START Records
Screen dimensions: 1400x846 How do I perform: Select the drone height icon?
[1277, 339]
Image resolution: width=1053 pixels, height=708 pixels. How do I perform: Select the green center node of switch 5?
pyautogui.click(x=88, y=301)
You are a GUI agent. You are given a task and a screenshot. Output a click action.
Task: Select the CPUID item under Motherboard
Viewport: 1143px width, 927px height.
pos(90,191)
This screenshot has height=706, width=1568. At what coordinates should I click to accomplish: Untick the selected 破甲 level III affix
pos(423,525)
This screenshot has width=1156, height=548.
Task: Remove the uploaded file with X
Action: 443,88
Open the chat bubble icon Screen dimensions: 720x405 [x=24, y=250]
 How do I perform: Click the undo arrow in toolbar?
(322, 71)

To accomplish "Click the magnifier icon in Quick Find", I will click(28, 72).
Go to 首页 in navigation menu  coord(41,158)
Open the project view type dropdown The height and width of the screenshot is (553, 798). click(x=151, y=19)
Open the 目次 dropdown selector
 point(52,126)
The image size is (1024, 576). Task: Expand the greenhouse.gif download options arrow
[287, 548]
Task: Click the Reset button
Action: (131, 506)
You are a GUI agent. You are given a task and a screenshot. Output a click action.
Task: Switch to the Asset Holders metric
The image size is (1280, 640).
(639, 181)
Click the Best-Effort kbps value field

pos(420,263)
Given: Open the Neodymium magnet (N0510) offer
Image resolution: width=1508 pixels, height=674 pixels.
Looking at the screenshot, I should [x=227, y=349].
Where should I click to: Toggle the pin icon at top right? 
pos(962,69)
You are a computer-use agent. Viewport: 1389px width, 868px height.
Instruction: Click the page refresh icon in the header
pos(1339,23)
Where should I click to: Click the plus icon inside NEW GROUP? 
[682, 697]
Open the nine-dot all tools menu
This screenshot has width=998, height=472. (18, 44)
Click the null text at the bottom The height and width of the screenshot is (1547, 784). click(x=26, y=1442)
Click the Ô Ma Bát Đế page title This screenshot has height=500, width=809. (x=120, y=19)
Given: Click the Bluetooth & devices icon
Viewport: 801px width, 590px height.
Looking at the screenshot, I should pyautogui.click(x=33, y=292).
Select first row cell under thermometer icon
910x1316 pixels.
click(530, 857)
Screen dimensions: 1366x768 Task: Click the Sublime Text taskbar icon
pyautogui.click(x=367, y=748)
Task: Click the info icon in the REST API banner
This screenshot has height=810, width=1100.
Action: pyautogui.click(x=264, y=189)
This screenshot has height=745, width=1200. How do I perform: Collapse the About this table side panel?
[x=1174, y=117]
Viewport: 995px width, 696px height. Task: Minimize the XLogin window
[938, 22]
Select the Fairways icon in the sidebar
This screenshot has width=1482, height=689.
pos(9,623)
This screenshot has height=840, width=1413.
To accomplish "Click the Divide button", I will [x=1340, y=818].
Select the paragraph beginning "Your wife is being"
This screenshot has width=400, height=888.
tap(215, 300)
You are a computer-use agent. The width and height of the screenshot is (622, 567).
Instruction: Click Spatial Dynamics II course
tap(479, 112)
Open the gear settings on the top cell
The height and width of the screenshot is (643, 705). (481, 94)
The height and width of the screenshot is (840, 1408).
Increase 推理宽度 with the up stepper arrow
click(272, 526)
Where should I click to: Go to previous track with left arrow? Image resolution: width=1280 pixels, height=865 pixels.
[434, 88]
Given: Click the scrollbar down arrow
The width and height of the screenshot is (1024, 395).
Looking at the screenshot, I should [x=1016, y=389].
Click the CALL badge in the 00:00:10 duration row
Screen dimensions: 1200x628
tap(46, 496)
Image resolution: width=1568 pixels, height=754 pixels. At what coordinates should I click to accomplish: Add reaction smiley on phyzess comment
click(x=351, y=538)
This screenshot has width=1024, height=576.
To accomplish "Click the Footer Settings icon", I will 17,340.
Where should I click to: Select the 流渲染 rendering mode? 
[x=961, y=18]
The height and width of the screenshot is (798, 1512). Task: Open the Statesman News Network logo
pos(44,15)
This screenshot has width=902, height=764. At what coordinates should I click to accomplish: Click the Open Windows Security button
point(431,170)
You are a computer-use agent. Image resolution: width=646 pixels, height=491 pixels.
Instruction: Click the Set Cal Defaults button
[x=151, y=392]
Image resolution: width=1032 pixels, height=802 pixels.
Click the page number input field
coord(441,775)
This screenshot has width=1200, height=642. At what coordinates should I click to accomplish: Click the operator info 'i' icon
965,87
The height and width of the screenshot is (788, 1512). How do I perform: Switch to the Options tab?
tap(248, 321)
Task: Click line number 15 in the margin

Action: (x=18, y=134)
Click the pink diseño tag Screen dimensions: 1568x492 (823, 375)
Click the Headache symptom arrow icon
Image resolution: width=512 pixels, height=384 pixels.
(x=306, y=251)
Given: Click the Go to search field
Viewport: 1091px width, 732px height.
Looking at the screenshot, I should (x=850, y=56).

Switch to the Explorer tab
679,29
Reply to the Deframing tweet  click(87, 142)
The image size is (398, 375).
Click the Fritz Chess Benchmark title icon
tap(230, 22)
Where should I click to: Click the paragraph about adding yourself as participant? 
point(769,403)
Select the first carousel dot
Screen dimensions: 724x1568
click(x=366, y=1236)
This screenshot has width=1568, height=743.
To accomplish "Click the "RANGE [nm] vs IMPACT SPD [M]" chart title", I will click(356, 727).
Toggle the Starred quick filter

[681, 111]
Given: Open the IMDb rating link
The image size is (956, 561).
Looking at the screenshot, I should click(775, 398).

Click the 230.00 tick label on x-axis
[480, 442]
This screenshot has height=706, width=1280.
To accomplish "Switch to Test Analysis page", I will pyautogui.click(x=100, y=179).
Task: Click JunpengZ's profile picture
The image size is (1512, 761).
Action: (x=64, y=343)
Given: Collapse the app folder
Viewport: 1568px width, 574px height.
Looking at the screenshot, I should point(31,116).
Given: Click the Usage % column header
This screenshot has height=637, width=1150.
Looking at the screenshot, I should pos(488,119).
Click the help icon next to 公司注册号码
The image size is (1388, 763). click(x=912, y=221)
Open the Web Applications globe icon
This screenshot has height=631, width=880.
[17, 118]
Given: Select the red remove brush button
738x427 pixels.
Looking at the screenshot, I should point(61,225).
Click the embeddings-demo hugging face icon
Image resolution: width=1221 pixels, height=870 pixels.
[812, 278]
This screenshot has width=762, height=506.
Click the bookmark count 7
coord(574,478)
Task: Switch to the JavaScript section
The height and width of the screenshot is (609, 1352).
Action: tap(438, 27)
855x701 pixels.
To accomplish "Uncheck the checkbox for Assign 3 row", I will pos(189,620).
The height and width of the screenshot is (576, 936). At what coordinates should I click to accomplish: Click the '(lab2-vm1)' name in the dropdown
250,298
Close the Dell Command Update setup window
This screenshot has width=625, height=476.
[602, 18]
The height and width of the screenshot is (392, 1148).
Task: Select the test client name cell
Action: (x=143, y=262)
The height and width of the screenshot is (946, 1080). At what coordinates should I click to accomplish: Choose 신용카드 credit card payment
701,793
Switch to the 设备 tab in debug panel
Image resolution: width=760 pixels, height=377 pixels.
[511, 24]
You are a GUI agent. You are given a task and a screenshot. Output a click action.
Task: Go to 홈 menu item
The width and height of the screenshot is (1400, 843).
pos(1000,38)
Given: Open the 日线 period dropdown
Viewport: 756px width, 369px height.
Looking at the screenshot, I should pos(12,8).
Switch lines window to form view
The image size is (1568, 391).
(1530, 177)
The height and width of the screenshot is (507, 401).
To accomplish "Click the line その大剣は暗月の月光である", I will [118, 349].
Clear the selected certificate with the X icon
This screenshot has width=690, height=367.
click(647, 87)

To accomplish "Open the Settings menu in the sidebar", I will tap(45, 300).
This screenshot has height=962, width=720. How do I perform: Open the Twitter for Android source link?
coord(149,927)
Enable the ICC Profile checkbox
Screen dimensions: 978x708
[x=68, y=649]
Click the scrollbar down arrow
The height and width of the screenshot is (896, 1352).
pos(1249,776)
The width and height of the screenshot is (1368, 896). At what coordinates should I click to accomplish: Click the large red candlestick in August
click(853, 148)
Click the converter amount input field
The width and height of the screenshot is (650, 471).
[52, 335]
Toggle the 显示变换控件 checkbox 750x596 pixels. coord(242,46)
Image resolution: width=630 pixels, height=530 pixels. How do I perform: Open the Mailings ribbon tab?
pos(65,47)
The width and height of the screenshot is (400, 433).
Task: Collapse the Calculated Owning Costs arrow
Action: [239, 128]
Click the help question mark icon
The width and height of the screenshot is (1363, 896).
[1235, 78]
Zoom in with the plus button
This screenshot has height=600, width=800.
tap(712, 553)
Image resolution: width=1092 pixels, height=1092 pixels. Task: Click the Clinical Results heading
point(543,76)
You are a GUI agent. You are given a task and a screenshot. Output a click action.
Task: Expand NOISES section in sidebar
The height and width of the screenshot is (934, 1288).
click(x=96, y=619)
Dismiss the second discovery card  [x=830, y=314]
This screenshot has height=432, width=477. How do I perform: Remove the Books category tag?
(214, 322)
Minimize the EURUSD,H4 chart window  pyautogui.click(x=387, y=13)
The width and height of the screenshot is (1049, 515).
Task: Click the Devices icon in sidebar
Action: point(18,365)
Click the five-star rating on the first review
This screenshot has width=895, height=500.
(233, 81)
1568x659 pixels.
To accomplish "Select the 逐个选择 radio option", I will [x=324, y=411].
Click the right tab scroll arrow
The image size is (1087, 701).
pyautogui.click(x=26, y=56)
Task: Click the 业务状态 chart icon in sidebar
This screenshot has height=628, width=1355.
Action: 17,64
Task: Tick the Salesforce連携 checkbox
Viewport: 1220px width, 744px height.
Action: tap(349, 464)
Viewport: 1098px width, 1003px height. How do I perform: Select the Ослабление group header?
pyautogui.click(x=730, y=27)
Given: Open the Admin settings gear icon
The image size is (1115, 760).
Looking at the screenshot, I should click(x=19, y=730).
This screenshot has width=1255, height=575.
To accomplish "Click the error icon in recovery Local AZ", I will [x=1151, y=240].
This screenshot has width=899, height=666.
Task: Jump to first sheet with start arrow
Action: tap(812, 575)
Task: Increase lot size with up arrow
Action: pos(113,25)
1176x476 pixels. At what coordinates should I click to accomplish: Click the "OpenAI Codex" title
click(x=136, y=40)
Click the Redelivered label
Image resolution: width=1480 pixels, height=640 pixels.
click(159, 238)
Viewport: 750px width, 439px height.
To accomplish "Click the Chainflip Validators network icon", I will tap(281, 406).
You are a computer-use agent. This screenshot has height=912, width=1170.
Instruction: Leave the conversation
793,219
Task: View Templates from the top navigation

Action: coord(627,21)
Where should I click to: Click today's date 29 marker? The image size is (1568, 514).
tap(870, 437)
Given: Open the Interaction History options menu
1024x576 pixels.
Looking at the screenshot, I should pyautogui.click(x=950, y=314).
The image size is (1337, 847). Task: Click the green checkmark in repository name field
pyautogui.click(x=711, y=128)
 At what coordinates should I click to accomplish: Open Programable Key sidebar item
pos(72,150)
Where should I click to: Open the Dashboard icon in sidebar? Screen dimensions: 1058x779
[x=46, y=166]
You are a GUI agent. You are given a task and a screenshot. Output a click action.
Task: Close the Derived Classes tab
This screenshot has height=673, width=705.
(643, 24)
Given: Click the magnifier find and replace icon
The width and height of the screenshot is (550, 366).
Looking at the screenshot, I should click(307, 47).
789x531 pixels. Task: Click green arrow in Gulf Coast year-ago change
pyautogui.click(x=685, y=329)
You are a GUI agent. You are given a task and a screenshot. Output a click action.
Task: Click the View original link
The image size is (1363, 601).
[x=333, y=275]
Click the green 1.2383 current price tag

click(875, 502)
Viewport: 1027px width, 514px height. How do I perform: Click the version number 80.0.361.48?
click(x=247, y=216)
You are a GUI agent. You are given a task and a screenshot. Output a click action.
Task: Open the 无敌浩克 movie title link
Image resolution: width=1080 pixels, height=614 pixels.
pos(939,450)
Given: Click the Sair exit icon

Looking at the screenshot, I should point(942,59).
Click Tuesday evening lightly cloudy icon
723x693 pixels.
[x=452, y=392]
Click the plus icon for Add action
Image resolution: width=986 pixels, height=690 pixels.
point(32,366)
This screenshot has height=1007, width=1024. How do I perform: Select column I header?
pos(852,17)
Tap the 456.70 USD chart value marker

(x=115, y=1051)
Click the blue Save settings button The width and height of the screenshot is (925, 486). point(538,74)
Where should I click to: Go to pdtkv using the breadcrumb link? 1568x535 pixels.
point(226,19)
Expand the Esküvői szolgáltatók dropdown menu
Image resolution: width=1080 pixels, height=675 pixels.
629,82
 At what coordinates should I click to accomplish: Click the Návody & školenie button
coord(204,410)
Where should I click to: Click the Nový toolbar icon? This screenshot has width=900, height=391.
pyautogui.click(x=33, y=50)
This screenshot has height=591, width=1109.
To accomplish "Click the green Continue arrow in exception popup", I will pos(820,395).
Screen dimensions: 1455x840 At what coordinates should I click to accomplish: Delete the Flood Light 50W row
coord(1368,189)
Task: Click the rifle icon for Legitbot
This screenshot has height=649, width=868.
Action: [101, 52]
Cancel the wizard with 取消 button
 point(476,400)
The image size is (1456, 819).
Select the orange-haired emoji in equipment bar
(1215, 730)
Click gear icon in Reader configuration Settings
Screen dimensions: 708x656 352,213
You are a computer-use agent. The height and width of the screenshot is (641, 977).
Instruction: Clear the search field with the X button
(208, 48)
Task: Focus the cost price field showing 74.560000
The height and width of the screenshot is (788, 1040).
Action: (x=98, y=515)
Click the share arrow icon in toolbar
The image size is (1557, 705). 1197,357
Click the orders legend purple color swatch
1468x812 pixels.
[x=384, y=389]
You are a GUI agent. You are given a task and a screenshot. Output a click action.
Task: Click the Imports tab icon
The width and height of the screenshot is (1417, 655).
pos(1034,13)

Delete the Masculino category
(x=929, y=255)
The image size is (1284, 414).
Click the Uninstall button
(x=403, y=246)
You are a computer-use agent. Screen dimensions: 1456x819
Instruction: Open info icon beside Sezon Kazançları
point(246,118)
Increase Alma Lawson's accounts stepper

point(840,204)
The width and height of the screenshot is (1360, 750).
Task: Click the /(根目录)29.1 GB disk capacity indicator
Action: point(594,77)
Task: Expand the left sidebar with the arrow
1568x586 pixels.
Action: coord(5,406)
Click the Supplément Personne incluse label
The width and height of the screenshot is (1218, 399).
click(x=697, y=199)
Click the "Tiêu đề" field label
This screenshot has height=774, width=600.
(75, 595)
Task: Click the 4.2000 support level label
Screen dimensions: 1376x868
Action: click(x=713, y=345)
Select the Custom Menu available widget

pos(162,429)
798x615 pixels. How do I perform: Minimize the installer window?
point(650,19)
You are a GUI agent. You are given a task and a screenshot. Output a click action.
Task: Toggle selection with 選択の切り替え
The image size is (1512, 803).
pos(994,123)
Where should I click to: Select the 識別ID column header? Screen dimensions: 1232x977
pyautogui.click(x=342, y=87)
END Records
Action item
For the word "section", count the lines of the data that contain it and give only the count.

Result of the task
2